Возле бывшей резиденции правителей замка Бушующей Чести, где в настоящее время располагалась палата судей, было многолюдно. Толпы случайных прохожих, заезжих туристов и тех, кого сюда привёл нелёгкий труд защитников. Судебные процессы проходили в семи округлых залах с утра до вечера. Имущественные споры, громкие бракоразводные тяжбы и короткие обвинительные акты. Работа судебной системы не прекращалась даже глубоким вечером. Когда заседатели расходись по домам, в работу вступали архивариусы и исполнители судебной воли.
К концу недели бурлящий котёл справедливости начинал постепенно остывать. В последний день ворота запирались, а вдоль периметра возникали высокие, статные стражи в изумрудных доспехах с шикарными плюмажами. Неподвижно застыв у входа, они превращались в мраморные статуи площади Величия, где воссоздали образы трехсот первых глубинщиков – тех, кто осмелился возглавить экспедицию к разлому Мрак-Крика…

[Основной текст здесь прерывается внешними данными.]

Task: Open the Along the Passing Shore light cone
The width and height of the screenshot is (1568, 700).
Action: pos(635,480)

Второй прохожий прошёл вдоль забора. Остановился возле двух художников, пытающихся повторить на своих полотнах вид главного материнского шпиля Согласия, и мгновенно растворился среди зевак. Вероятнее всего, он просто скрылся в тени вековых дубов, ловко обогнув одного из гигантов. Именно так решили двое храмовников, которые преследовали неповоротливого увальня в твидовом костюме, тройке и шляпе-котелке.

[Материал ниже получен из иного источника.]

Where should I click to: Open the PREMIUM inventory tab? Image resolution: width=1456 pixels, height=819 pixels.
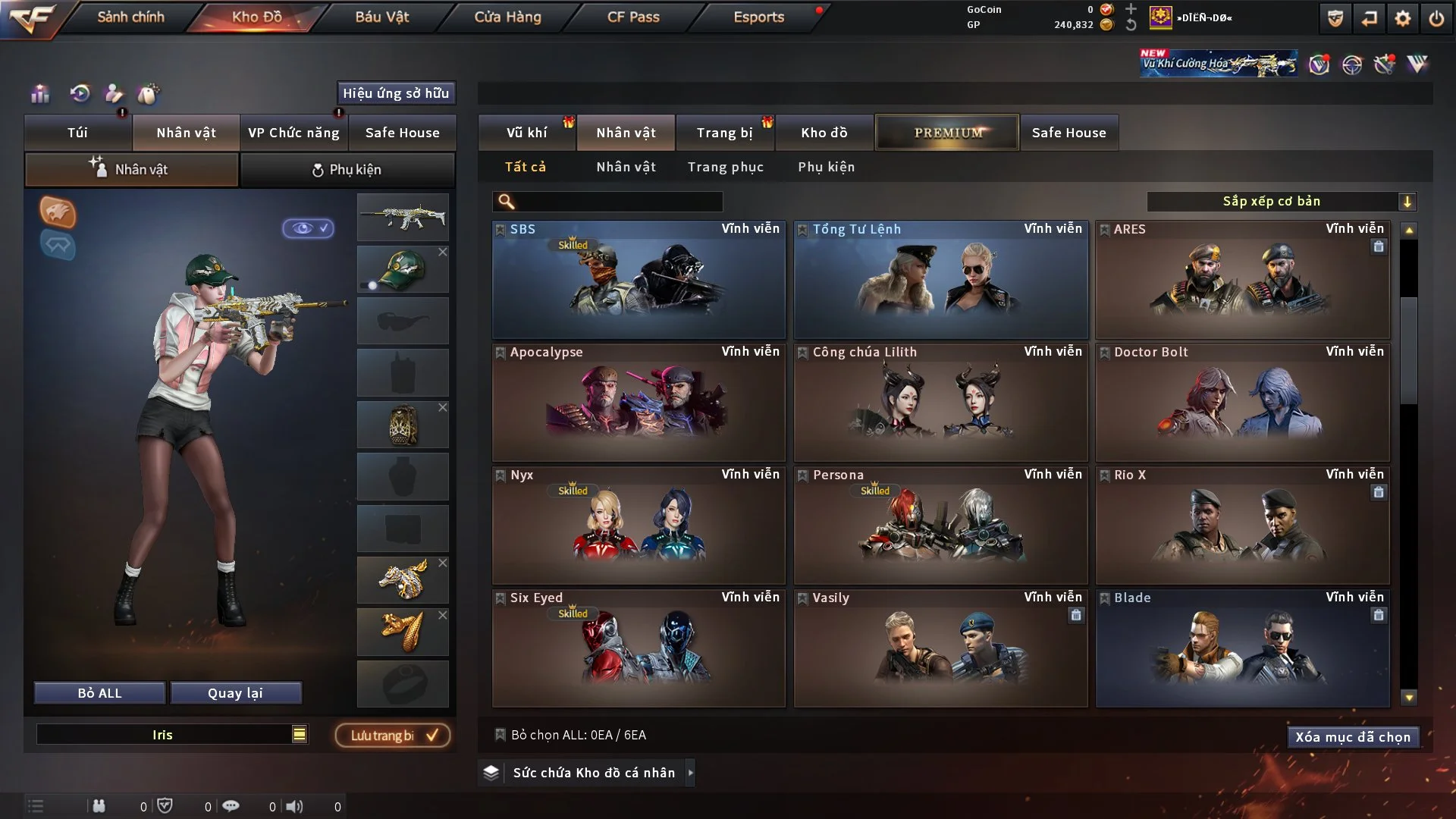tap(946, 132)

– Осторожнее, – предупредил один другого.
– Думаю, не так страшен Левиафан, как его дети… – попытался пошутить второй, но резкий удар заставил его мгновенно заткнуться.

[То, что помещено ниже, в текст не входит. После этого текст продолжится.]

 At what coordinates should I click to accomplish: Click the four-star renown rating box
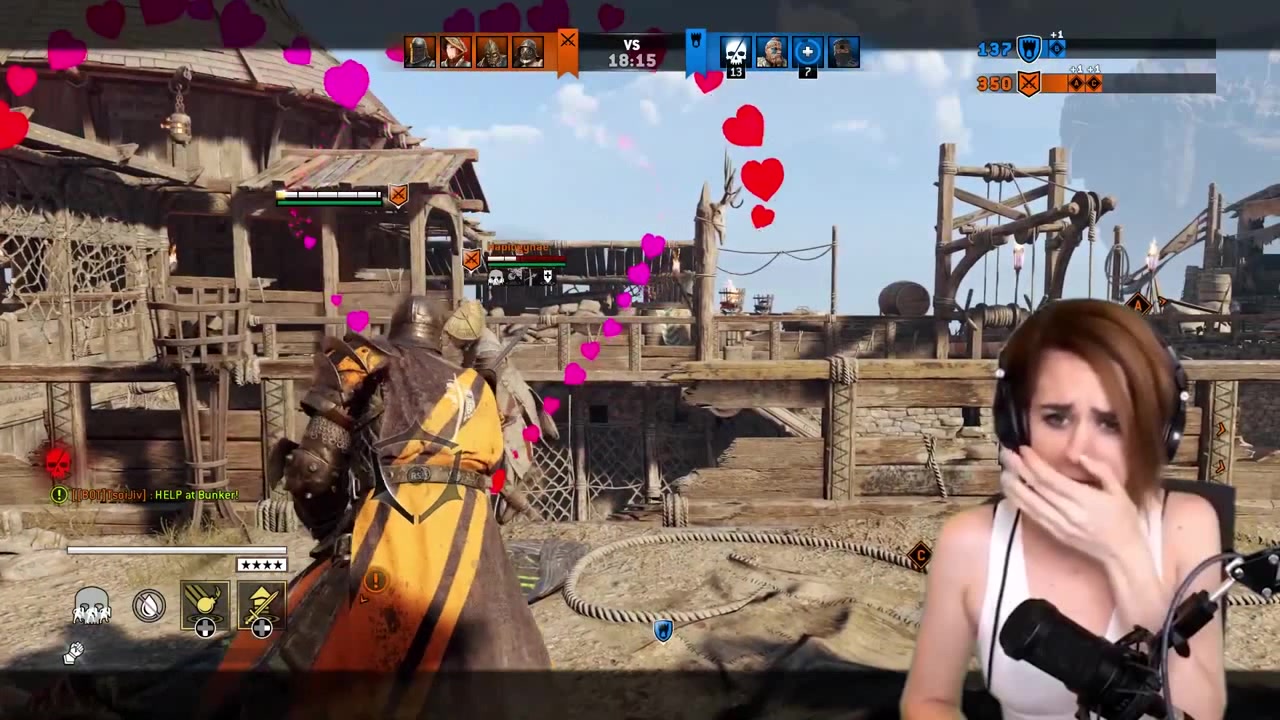tap(261, 564)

Здоровяк оказался куда проворнее, чем могло показаться на первый взгляд от вида его широкой фигуры с объёмистым бурдюком живота. Выскочив из засады, он молниеносно сшиб с ног одного из преследователей. Второй попытался вынуть из кармана длинного плаща самострел, но оружие предательски застряло, заставив отвлечься на неудачное стечение обстоятельств. И преследователь сразу же получил заслуженную «награду». Мощный тычок ногой согнул его пополам. Не теряя надежды второй все-таки извлёк самострел – прогремел глухой выстрел. В молоко. Увалень уже оказался с противоположной стороны. Стремительно сместившись вправо, он выбил у преследователя оружие и, подтянув человека к себе, обхватил его шею. Резкий хруст и тело мешком повалилось на землю. Первого нападавшего ждала подобная участь.